Greenlee School graduate students celebrate Chinese New Year with faculty, staff


Tomhas Huhnke/Iowa State Daily

Terigele, a graduate student, performs a traditional dance from Chinese culture in part of the celebration at the Greenlee School of Journalism and Communication on Feb. 7. Students and faculty gathered to commemorate the Chinese New Year by eating and watching performances from a multitude of students. 

David Gerhold

It’s one of the happiest times at the Greenlee School of Journalism and Communication, said director Michael Bugeja. On Friday, Chinese graduate students celebrated the Chinese New Year with Greenlee faculty and staff for the fourth time at Iowa State. 

They presented their culture in a variety of activities and performances. According to the lunar calendar, 2014 marks the “year of the horse,” which signifies power, victory and energy.

“We started this celebration four years ago, so that our Chinese students could feel more at home,” Bugeja said. “But what happened is that they really defined what home means for us.”

Bugeja said that the whole idea of cultural exchange for journalists is important, because they need to have a global world view.

“We can’t just cover the Hawkeyes and Iowa State, we need to cover the whole world,” Bugeja said. “The Chinese students share what our other students might do one day as reporters.”

The event opened with a video explaining the origins of Chinese New Year and Greenlee faculty members saying “Happy new year” in their respective native language.

The graduate students presented a variety of different poetry recitals and traditional Chinese songs, most of which originated in the 18th century.

Terigele, graduate student in journalism and mass communication, presented a Mongolian dance, dressed in a traditional dress, while graduate student Xiaowen Zhu focused on a Bai ethnic dance.

“There was some stuff I’ve never even seen before such as a performer who played on a two-stringed instrument,” Bugeja said. “He was astoundingly good and to hear all these different kinds of sounds out of an instrument like that is unbelievable and extremely fascinating.”

In between the performances, faculty and staff were invited to take part in various games such as a Chinese letter puzzle and “Guess Who I Am,” where they had to guess Chinese objects based on various hints.

In “Have It Right Away,” faculty members were encouraged to draw their wishes for the new year on a picture of a horse.
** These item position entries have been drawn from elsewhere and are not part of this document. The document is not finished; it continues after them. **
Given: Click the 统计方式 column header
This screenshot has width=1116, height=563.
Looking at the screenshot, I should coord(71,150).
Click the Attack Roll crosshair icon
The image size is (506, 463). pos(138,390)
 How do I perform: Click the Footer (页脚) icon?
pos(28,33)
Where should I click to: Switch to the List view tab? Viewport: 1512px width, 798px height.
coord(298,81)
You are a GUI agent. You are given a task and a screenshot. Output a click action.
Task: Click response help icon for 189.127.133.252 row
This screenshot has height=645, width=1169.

Their wishes included world peace, money and happiness for their families.

“The Chinese words for ‘on the back of the horse’ can also mean ‘immediately’ or ‘right away,’” said Sicong Zhao, emcee of the event and graduate student in journalism and mass communication.

According to Chinese tradition, people draw their wishes on the back of a horse, when they want it to be fulfilled right away, Zhao said.
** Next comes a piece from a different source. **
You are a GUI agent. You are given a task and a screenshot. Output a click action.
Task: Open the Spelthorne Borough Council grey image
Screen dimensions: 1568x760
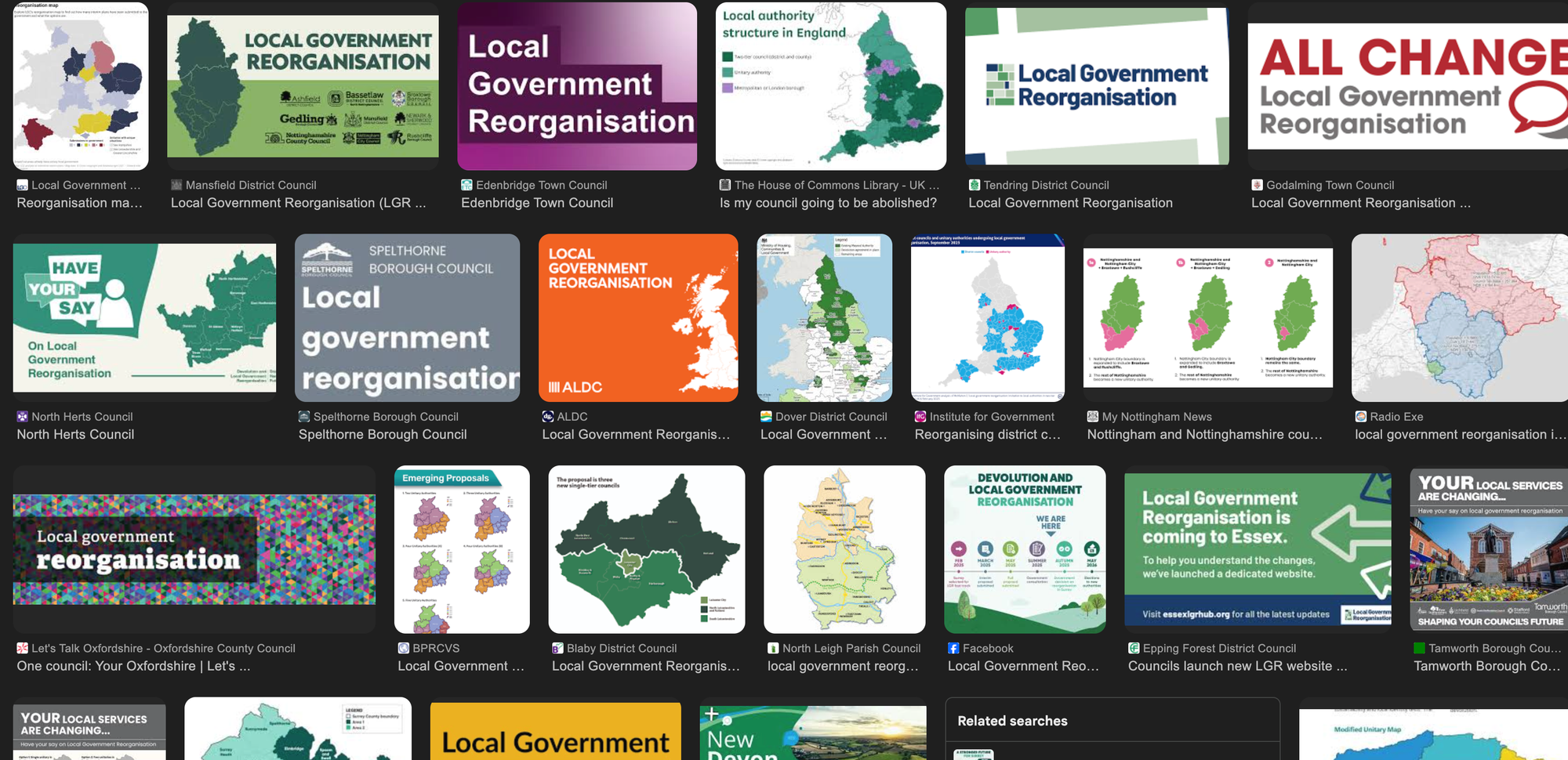click(407, 318)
In the end, the audience had the opportunity to participate in Chinese cooking and make their own tangyuan, a traditional Chinese snack made out of sticky rice filled with glue pudding.

“I think everything went quite well, I’m glad to see all the people so happy, they enjoyed themselves,” said Shan Luo, graduate student in journalism and mass communication.
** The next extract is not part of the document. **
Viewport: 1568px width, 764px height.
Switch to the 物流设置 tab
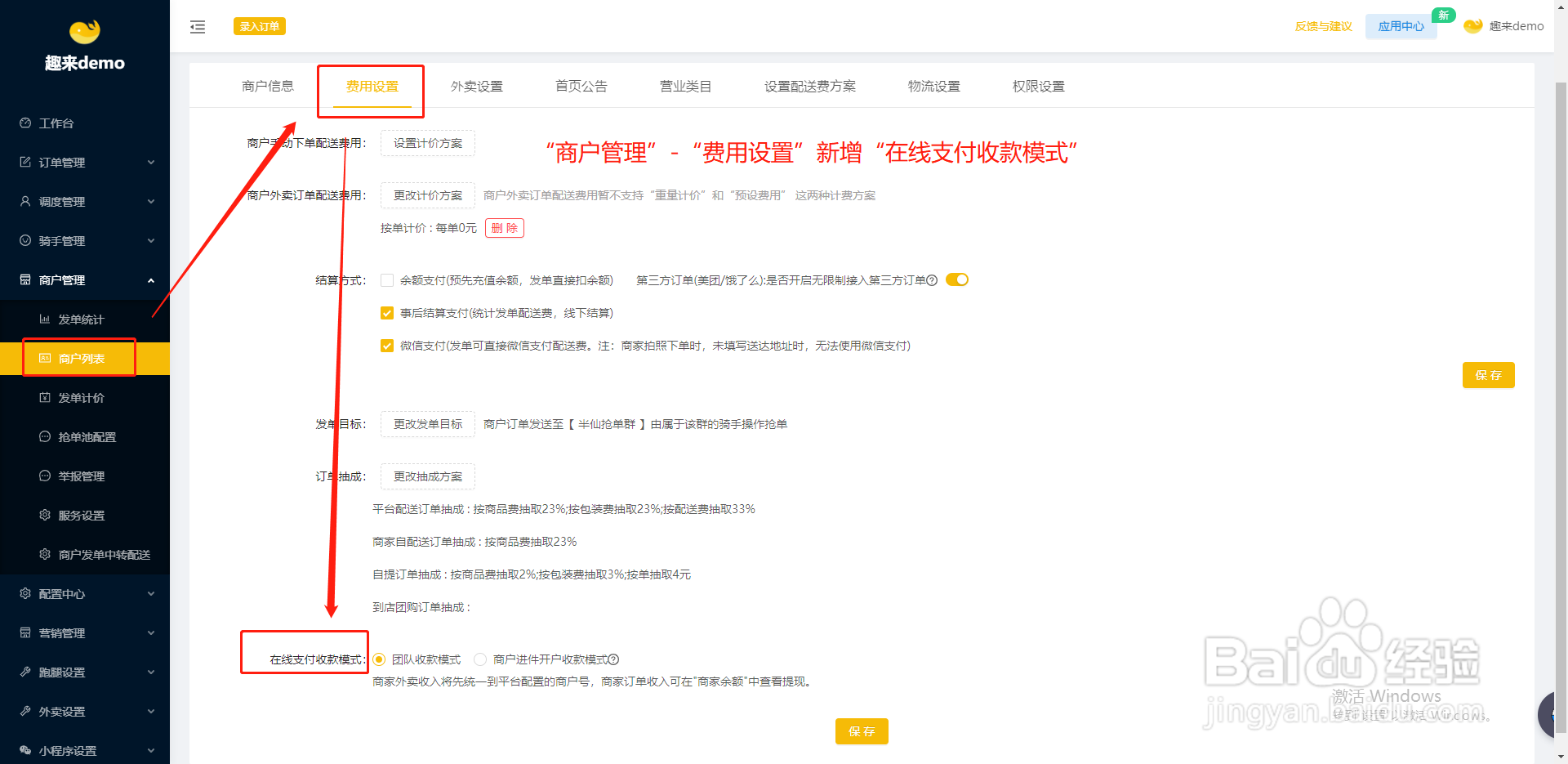(x=933, y=86)
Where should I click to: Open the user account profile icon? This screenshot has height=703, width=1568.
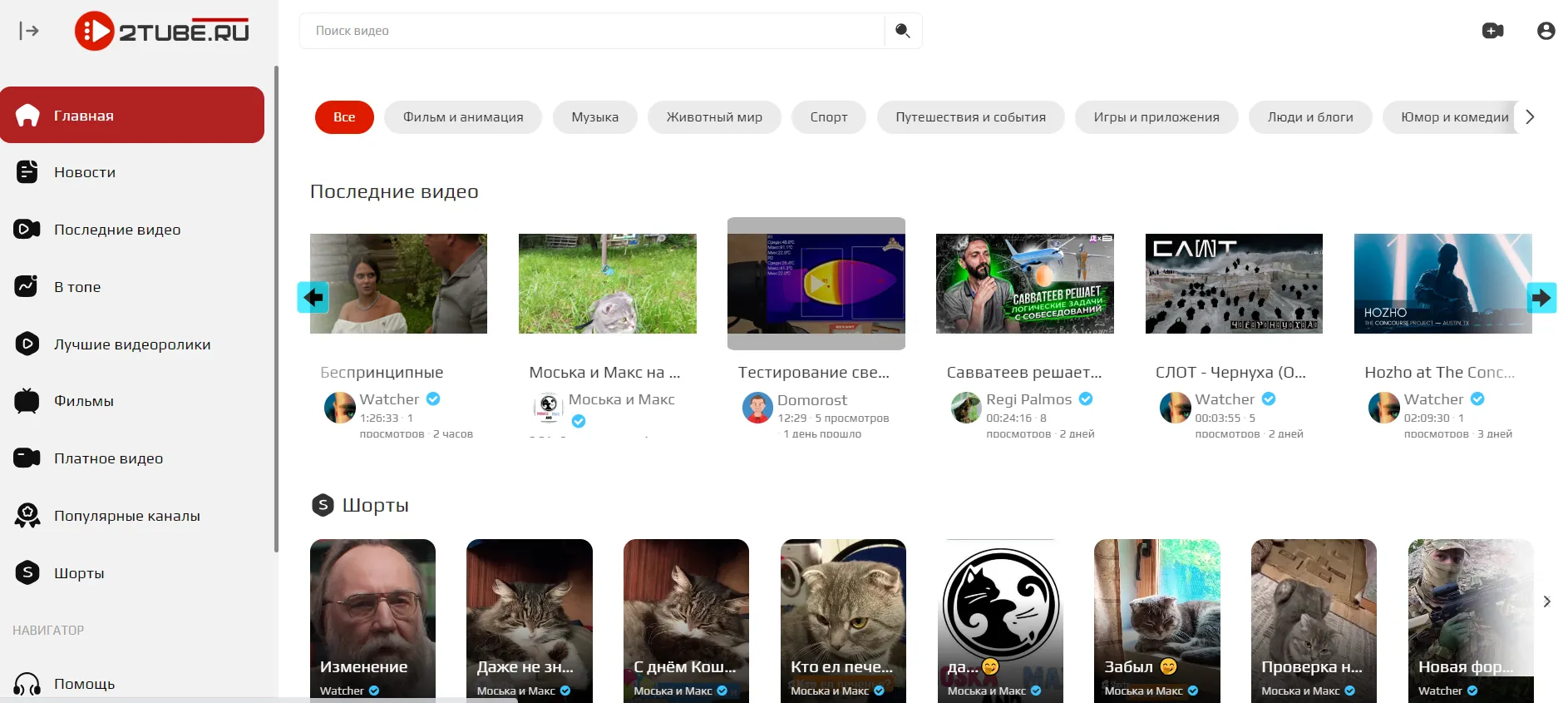coord(1546,31)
Luo said she would have preferred if everyone came in traditional Chinese costumes and clothing.

“Some of the first-year grad students came in their normal everyday clothes, so it would have made for a better feeling of being together and connected,” Luo said.

Daniela Dimitrova, associate professor in journalism and mass communication, and director of graduate education, said that she has been to all of the Chinese New Year celebrations.

“I’ve seen the progression. Every year, they have different games and different activities, so I feel like I’m learning something new about the Chinese culture every time,” Dimitrova said.